La crème des bibliothécaires

De tous les  poissons d’avril, il y en n’a qu’un seul qui m’a vraiment fait rire. C’est celui qui n’en était, finalement, pas un. En fait, il faut dire que le 1er  avril était passé depuis un jour déjà quand c’est arrivé.

Hier, donc, c’était la dernière journée d’affichage du poste de directeur parlementaire du budget (DPB) du Canada, que Kevin Page a quitté la semaine dernière. Ce poste, créé en 2008 par le Parti conservateur, a pour mandat, dans un souci de transparence, de fournir une analyse indépendante sur les finances du Canada ainsi que de mesurer les tendances de l’économie nationale.

Je lisais donc, à la fin d’un article du Devoir― il faut toujours lire ces papiers jusqu’à la fin, sans cela on manque des perles rares — qu’en attendant la nomination d’un successeur, le gouvernement Harper a nommé la bibliothécaire parlementaire, Sonia l’Heureux, heureuse remplaçante. Ah, une bibliothécaire! La  réaction de Kevin Page, que je me permets de citer à nouveau, était pour le moins hilarante. «La bibliothécaire est une bonne personne, mais qui n’a aucune expérience en analyse budgétaire.»

Par après je me suis ravisée dans un rire étouffé.
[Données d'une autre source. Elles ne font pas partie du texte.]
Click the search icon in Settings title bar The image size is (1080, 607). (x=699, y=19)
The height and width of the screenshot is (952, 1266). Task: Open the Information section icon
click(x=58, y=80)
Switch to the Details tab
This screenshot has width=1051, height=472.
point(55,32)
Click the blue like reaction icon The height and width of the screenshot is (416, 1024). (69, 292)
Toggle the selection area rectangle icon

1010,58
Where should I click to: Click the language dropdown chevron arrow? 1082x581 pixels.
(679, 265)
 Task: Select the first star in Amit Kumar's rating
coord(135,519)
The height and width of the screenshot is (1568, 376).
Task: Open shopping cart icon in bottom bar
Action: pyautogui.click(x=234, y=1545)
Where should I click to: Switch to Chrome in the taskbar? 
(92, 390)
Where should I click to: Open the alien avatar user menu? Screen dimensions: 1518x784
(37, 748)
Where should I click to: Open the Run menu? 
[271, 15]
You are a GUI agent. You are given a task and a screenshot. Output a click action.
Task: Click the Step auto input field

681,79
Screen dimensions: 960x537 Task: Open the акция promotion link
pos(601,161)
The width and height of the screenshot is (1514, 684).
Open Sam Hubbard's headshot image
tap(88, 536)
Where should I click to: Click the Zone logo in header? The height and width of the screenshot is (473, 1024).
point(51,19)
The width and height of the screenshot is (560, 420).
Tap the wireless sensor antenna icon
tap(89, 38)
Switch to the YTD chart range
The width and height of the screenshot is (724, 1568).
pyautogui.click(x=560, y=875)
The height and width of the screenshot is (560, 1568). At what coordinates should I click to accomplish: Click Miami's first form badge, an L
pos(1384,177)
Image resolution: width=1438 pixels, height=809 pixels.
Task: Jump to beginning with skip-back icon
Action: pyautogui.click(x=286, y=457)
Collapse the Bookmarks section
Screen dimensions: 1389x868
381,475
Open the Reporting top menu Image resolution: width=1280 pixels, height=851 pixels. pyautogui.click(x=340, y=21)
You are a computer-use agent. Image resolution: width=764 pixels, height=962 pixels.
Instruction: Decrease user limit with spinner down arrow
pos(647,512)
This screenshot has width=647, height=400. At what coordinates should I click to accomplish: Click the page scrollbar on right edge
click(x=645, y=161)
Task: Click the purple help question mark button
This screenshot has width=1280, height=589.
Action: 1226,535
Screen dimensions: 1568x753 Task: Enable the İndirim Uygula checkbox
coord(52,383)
Le DPB est un poste qui fait physiquement partie de la Bibliothèque du Parlement, ce qui peut expliquer le choix logique de la bibliothécaire comme remplaçante par défaut. En plus, le gouvernement doit bien se  doter de la crème de de la crème des bibliothécaires. Et puis, bibliothécaire de nos jours, ça demande toujours bien des études. Je suis donc allée lire le CV de Sonia l’Heureux. Non, en fait, je n’y ai pas eu accès. J’ai bien pensé faire une demande d’accès à l’information, mais faute de temps, encore une fois, je me suis ravisée.

Quoi qu’il en soit, dans la présentation de Sonia l’Heureux sur le site de notre cher Premier ministre, on peut voir défiler une foule d’expériences que je n’aurai pas soupçonné appartenir au vécu d’une bibliothèque parlementaire. Parmi celles-ci, analyste des politiques au ministère des Finances, à Environnement Canada et conseillère spécialisée sur la Politique de l’impôt auprès du Trésor australien. Une foule d’autres titres plus longs que mon bras se succèdent.

L’absurdité de nommer une bibliothécaire au poste de directeur parlementaire du budget ne relève pas de la compétence de celle-ci. C’est plutôt la motivation du gouvernement Harper à faire un tel geste qui m’apparaît ridicule. Harper sait très bien ce que le titre bibliothécaire éveille dans l’imaginaire collectif, lui que même les suggestions de Yann Martel ne stimulent pas l’envie de lire. Nommer une bibliothécaire au poste de directeur du budget, même si c’est provisoirement, ça envoie le message qu’on s’en contrefiche de ce poste et qu’on voudrait bien le voir disparaître.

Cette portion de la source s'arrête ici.